Later that night, Steven sets up mousetraps in the attic. A rat is soon caught in one of the traps, and Steven throws the dead rat in the garbage. Meanwhile the family cat, Rosie, investigates the house's crawlspace, where she is mauled to death by an unseen creature. The next day, Claire's daughter, Brooke, discovers that Rosie is missing and becomes worried. At the same time, the kitchen sink is revealed to be clogged with rat hair. Claire sets out to find Rosie, entering the crawlspace to look for her. She finds Rosie's corpse, but also begins hearing ominous noises and sees the silhouette of a large creature with glowing red eyes peering out at her in the darkness. Later that day, Brooke discovers that her room and her toys have been torn to shreds. Entering the room, Claire discovers that the only toy left untouched is a stuffed rat doll, just as the lights begin flickering on and off.

Eventually, Claire calls an exterminator, Mel Keefer, who discovers that the creature, which he has identified as a rat, has managed to gnaw through the pipes and the power cables inside, causing the flickering lights. Keefer also discovers a large, saliva-covered hole behind a cabinet in the kitchen, just as Steven comes home. Steven is unhappy that Claire has hired Keefer, and asks him to leave.

That night, Brooke sleeps in the guest room as she hopes for Rosie to come back. Claire then receives a phone call from Mel, who has made a breakthrough: he has looked in an old book he owns for information about a creature known as "The Devil Rodent". According to legend, the Devil Rodent is a large, malevolent rat with large amounts of strength and cunning that used to terrorize individuals in 17th century Europe. Mel also mentions that the Devil Rodent cannot be destroyed, just as Steven grabs the phone and tells Keefer not to call again. Suddenly, the family hear the piano downstairs playing jumbled notes. They discover that the keys have been gnawed on as Brooke comes downstairs. Steven manages to save her after a china cabinet nearly falls on her. Discovering more saliva-covered holes in the wall, and hearing the radio suddenly turn on and off, Steven loads a shotgun and goes in search of the creature as Claire and Brooke hide upstairs. The power turns on and off repeatedly as Steven searches the kitchen. Brooke hears the creature in the ceiling, prompting Steven to go up to the attic.

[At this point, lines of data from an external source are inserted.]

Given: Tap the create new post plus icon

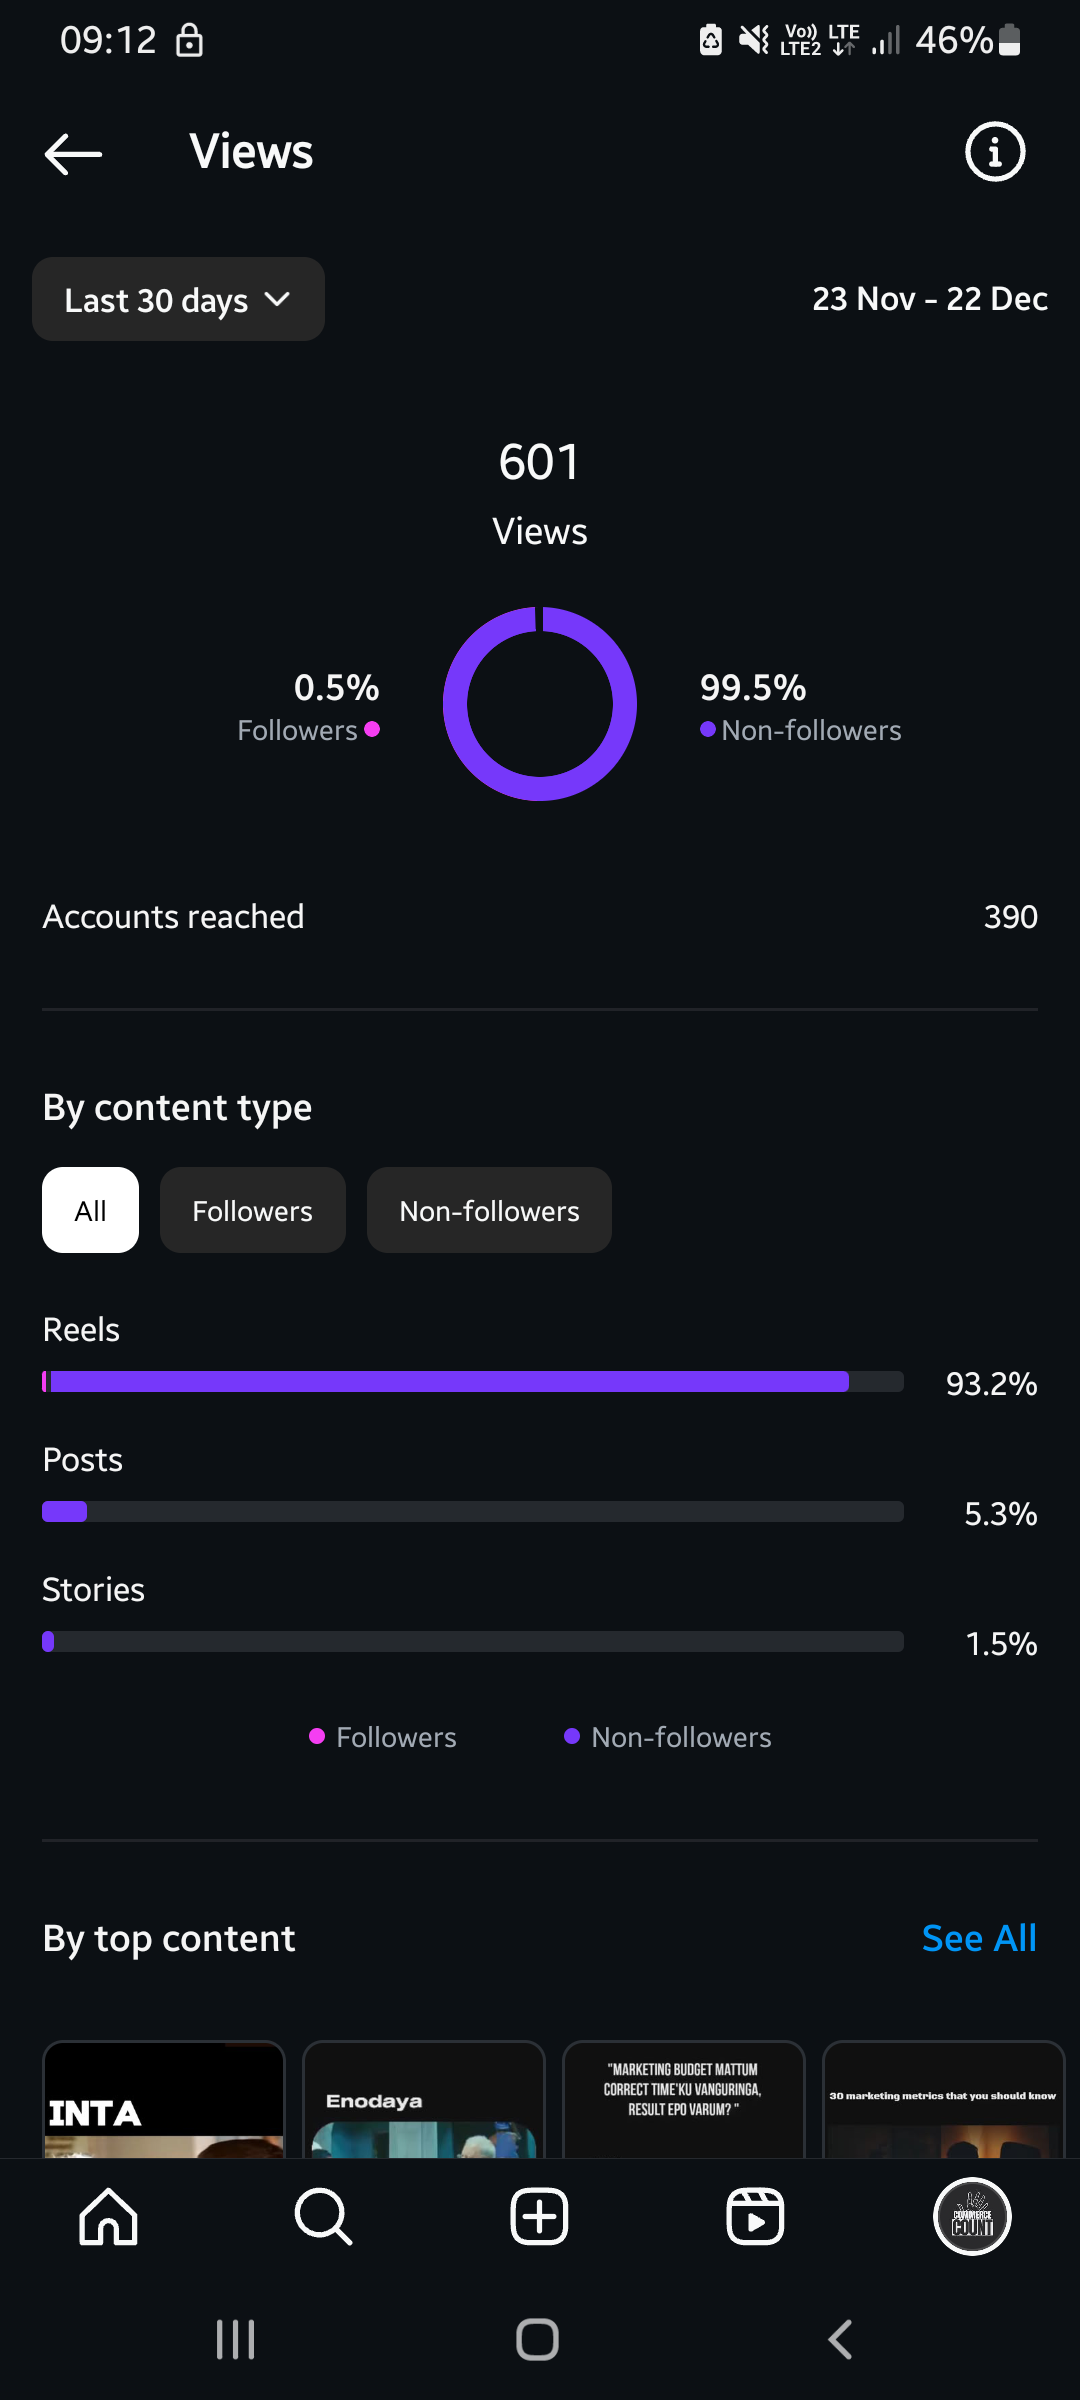Looking at the screenshot, I should pos(539,2217).
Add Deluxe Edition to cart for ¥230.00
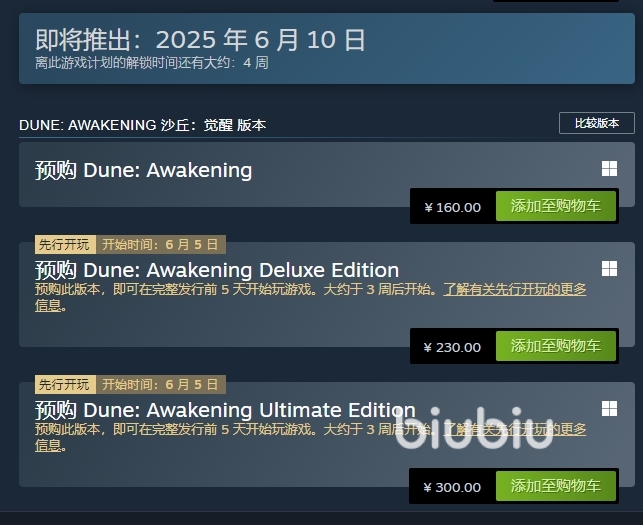 556,346
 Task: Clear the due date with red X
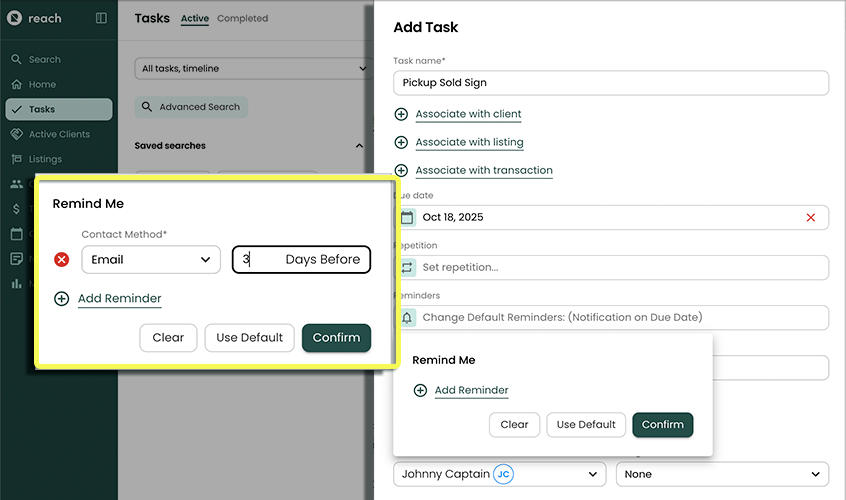click(810, 217)
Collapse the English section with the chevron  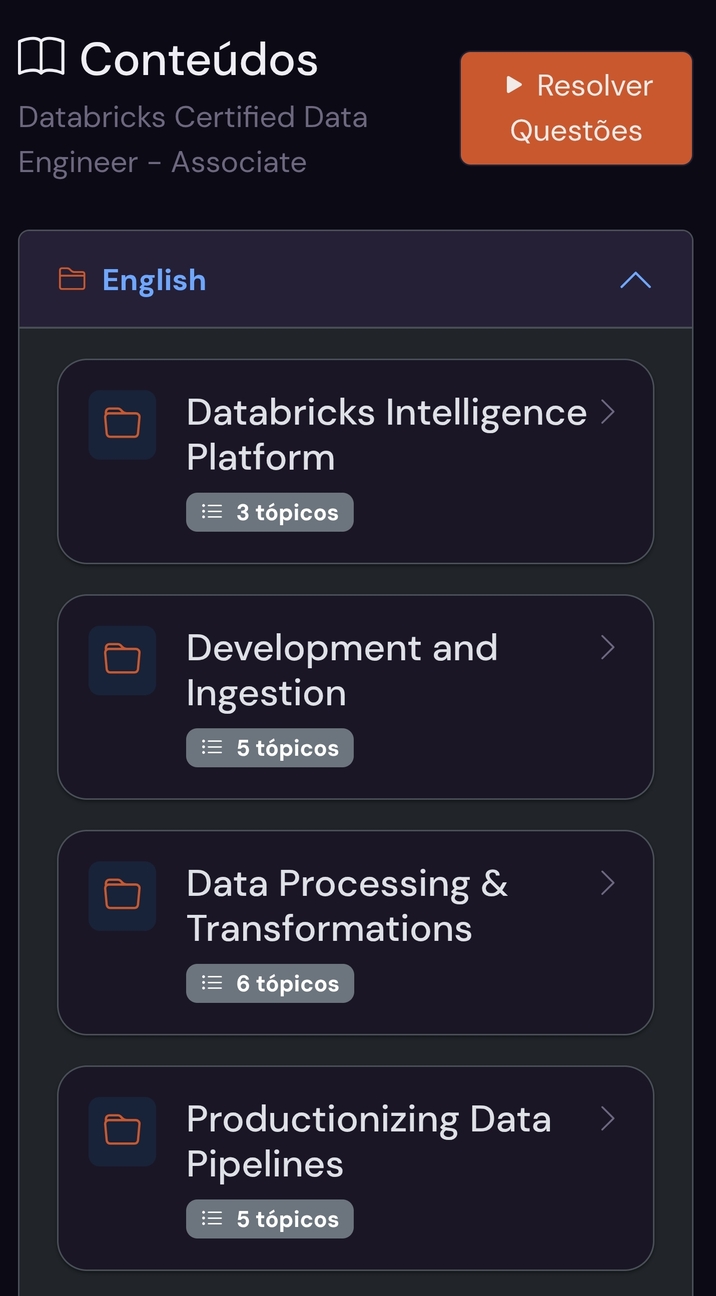coord(635,280)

The door to the guest room suddenly slams shut as Brooke begins screaming. Kicking the door open, Steven and Claire come face to face with the Devil Rodent itself. The giant rat proceeds to demonstrate psychokinetic abilities, moving furniture, opening and closing doors and windows, and damaging the room repeatedly with a loud roar. The Devil Rodent manages to mentally communicate with Brooke, who tells her parents that the creature is a mother, and is looking for her baby. Steven rushes into the kitchen, roots through the garbage can, and pulls out the dead rat he originally threw away. He places it in a shoebox and puts the box near the window. The Devil Rodent moves towards the box and reclaims her baby. Ultimately, Steven is unable to shoot the Devil Rodent, who unleashes one last roar, and disappears out the window. The frightened family reunite, shedding tears of relief.

Cast
Terror in Topanga
 Cristina Raines as Lisa
 Anthony James as The Store Clerk
 William Sanderson as The Gas Station Attendant
 Lee Ving as William Henry Glazier
 Clare Torao as Mori, The Newswoman (credited as Clare Nono)

The Bishop of Battle
 Emilio Estevez as J.J. Cooney
 Louis Giambalvo as Jerry Cooney
 Mariclare Costello as Adele Cooney
 Moon Unit Zappa as Pamela
 Billy Jayne as Zock Maxwell
 James Tolkan as Voice of the Bishop of Battle

The Benediction
 Lance Henriksen as MacLeod
 Tony Plana as Father Luis Del Amo
 Timothy Scott as Sheriff 
 Robin Gammell as Bishop
 Rose Mary Campos as Mother

Night of the Rat
 Richard Masur as Steven Houston
 Veronica Cartwright as Clair Houston
 Bridgette Andersen as Brooke Houston
 Albert Hague as Mel Keefer

Production
It has been a long-held belief that the four segments of the film were initially conceived and shot for ABC's thriller anthology series Darkroom, but were deemed too intense for television. However, on the audio commentary on the 2015 Blu-ray release, executive producer Andrew Mirisch clarifies that the film actually began life as a pilot for an unnamed anthology series for NBC before becoming a theatrical feature for Universal Pictures.

Reception

Though the poster and trailer boasted that the film would be a "sleeper" and "one you won't forget", the film was not well received on release. On Rotten Tomatoes it has an approval rating of 29% based on seven reviews, with an average rating of 5.5/10.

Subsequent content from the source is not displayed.